* _Consigna A_
En el texto sobre el precio de los alimentos funcionales, ¿para quién es necesaria la leche sin lactosa?
* _Consigna B_
Escribe la continuación del texto sobre el precio de los alimentos funcionales a partir de su última oración.

* _Texto de la página_
▼

Imagen: Peter Stanic
En algunos casos, el precio está justificado y en otros, no. Evidentemente, si añadimos un ingrediente (normalmentemás caro) al producto, parecería justificado un aumento de precio. Ocurre lo mismo con alimentos que tienen características especiales, por ejemplo, aquellos sin gluten. La limpieza previa y posterior de toda la planta de fabricación, los controles analíticos, la sustitución de unos ingredientes por otros, etc., justificarían la diferencia (muy significativa) en el importe.
Pero en otros casos podríamos decir que el aumento de precio está más relacionado con los efectos del márketing en la mente del consumidor que los del propio producto sobre la salud. No obstante, estamos dispuestos a pagar un extra por un alimento al que se le ha añadido, o eliminado, un componente que nos hace pensar en una mejora para la salud. Cada vez exigimos más novedades en el mercado y, desde el punto de vista de la industria, el uso de alimentos funcionales es un filón. Siempre habrá algo que añadir para crear en el consumidor esa necesidad que desconocía. Y que pague por ella.
¿Necesitamos estos alimentos?
Depende. Para quien tiene intolerancia a la lactosa, el alimento funcional de “leche sin lactosa” sí es necesario. A quien está intentando eliminar el azúcar de su dieta, encontrar productos con edulcorantes diferentes del azúcar también le parecerá necesario.

▲

(Entradas del conjunto de datos)
▼

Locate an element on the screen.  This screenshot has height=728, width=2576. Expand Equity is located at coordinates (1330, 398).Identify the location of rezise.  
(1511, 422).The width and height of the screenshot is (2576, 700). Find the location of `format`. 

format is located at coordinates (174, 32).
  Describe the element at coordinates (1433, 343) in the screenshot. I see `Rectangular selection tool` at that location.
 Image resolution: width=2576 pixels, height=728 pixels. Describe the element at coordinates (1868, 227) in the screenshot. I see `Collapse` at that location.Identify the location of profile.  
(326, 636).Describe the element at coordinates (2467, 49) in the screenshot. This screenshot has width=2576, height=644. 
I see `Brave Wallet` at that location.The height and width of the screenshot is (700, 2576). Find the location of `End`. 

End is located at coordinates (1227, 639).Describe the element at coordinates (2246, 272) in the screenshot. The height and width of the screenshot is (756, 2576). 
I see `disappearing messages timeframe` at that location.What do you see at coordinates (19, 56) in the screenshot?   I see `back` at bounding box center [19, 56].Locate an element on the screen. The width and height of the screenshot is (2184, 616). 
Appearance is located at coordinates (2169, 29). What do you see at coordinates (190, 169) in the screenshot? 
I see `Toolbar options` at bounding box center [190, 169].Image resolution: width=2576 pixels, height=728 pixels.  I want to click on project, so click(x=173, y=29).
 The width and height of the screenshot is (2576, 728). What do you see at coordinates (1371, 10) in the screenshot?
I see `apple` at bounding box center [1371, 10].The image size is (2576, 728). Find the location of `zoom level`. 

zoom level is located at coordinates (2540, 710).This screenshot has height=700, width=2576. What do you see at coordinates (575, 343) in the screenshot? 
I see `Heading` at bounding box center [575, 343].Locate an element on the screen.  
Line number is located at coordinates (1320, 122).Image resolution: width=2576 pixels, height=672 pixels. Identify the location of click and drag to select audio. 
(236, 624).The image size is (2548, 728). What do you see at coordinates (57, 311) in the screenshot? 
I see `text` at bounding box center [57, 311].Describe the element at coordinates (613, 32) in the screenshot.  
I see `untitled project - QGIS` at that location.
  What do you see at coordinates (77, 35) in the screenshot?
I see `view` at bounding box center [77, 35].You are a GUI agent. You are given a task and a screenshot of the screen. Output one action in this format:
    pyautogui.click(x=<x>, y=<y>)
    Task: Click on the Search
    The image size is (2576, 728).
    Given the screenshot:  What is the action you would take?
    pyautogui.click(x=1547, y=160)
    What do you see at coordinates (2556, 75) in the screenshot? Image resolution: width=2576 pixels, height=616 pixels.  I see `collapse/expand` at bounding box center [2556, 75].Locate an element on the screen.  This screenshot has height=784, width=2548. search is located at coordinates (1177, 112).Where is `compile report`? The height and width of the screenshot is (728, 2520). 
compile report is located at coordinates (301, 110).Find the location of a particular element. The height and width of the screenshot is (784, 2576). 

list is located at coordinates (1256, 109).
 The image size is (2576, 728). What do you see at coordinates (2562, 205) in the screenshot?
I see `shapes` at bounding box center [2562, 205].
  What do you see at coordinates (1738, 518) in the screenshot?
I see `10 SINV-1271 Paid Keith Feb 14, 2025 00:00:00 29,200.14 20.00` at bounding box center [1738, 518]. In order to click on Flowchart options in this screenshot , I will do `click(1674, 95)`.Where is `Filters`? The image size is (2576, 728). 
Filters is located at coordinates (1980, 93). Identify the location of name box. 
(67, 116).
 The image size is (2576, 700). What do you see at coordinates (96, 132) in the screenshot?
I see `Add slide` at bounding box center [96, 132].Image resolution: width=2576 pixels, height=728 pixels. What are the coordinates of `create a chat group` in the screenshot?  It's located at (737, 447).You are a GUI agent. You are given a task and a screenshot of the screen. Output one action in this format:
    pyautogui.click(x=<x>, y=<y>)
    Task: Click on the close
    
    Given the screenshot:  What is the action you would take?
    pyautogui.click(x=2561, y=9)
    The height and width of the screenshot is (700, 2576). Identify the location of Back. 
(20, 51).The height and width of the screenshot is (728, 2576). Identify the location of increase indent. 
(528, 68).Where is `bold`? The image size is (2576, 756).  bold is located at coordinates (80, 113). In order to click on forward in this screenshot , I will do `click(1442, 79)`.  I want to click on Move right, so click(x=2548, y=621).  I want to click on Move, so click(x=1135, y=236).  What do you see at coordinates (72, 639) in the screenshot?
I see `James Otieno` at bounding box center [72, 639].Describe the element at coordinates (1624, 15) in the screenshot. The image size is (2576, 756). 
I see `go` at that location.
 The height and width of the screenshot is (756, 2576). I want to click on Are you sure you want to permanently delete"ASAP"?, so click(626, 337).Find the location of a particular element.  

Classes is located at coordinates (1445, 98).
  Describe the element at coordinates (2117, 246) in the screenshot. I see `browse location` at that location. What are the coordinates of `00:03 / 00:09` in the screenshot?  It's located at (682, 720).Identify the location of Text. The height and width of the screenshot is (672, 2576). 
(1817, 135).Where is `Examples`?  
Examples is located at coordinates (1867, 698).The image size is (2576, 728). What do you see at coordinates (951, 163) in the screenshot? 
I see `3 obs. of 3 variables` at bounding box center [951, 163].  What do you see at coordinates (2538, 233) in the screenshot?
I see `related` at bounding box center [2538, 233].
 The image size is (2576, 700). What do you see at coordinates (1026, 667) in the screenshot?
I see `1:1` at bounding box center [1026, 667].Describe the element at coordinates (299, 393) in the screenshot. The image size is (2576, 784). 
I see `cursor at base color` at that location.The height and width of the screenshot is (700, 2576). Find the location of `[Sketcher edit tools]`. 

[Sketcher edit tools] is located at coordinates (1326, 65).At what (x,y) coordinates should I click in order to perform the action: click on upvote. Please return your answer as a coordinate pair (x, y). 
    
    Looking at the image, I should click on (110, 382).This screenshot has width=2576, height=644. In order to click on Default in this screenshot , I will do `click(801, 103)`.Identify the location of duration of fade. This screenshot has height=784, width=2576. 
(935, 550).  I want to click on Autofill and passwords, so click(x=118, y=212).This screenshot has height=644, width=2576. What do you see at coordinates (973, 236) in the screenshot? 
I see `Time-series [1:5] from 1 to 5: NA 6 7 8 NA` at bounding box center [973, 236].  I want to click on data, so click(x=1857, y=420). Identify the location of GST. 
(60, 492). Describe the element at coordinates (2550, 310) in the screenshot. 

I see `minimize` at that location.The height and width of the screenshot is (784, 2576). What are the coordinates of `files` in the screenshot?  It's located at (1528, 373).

▲

* _Tu respuesta A_
Para quien tiene intolerancia a la lactosa.

* _Tu respuesta B_
Pero existe una diferencia entre estos alimentos y los ultraprocesados a los que se les añade cierta cantidad de nutrientes para justificar una mejora que no existe. A partir de nuestra alimentación, en la que disponemos de productos suficientes como para completar todas las necesidades nutricionales, no necesitamos ningún alimento con suplementos vitamínicos. Eso no significa que no sean útiles en lugares donde la alimentación es deficiente en ciertos nutrientes y sí puedan suplementarse en alimentos básicos de su dieta. Hay muchos países en los que la ingesta de ciertos nutrientes es muy limitada y esta suplementación podría suponer una mejora social.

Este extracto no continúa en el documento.